ZOJ 3436 July Number(DFS)-蒲公英云

ZOJ 3436 July Number(DFS)

题意把一个数替换为这个数相邻数字差组成的数知道这个数仅仅剩一位数若最后的一位数是7 则称原来的数为 July Number 给你一个区间求这个区间中July Number的个数

从7開始DFS 位数多的数总能由位数小的数推出

#include <bits/stdc++.h>
using namespace std;
const int N = 1e6;
int july[N], n;
set<int> ans;
int pw[] = {1, 10, 100, 1000, 10000, 100000, 1000000, 10000000, 100000000};
//剩余长度, 当前位要填的数，通过什么数来搜索, 路径
void dfs(int len, int d, int bas, int cur)
{
    if(d < 0 || d > 9) return;  //要填的数不合法
    if(!len)
    {
        july[n++] = cur * 10 + d;
        return;
    }
    int k = pw[len - 1];
    dfs(len - 1, d - bas / k, bas % k, cur * 10 + d);
    dfs(len - 1, d + bas / k, bas % k, cur * 10 + d);
}
int main()
{
    ans.insert(7);
    set<int>::iterator it;
    for(int l = 2; l < 10; ++l)
    {
        n = 0;
        for(it = ans.begin(); it != ans.end(); ++it)
            for(int i = 1; i < 10; ++i)
                dfs(l - 1, i, *it, 0);
        for(int i = 0; i < n; ++i) ans.insert(july[i]);
        //printf("%d\n", ans.size());
    }
    int a, b = n = 0;
    for(it = ans.begin(); it != ans.end(); ++it) 
        july[n++] = *it;
    while(~scanf("%d%d", &a, &b))
        printf("%d\n", upper_bound(july, july + n, b) - lower_bound(july, july + n, a));
    return 0;
}

July Number

Time Limit: 2 Seconds Memory Limit: 65536 KB

The digital difference of a positive number is constituted by the difference between each two neighboring digits (with the leading zeros omitted).

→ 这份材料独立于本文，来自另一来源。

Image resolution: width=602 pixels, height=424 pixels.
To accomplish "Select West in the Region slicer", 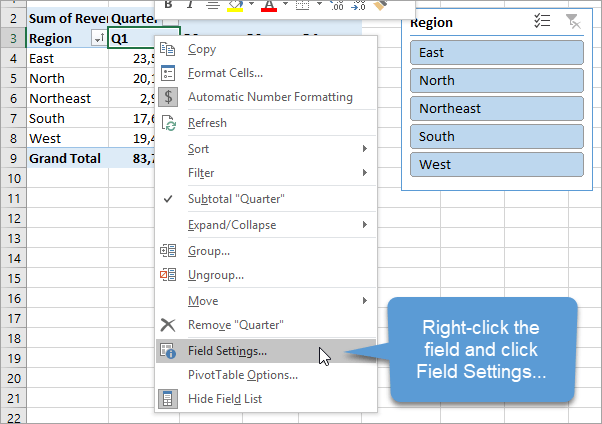I will [497, 164].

For example the digital difference of 1135 is 022 = 22. The repeated digital difference, or differential root, can be obtained by caculating the digital difference until a single-digit number is reached. A number whose differential root is 7 is also called July Number. Your job is to tell how many July Numbers are there lying in the given interval [a, b].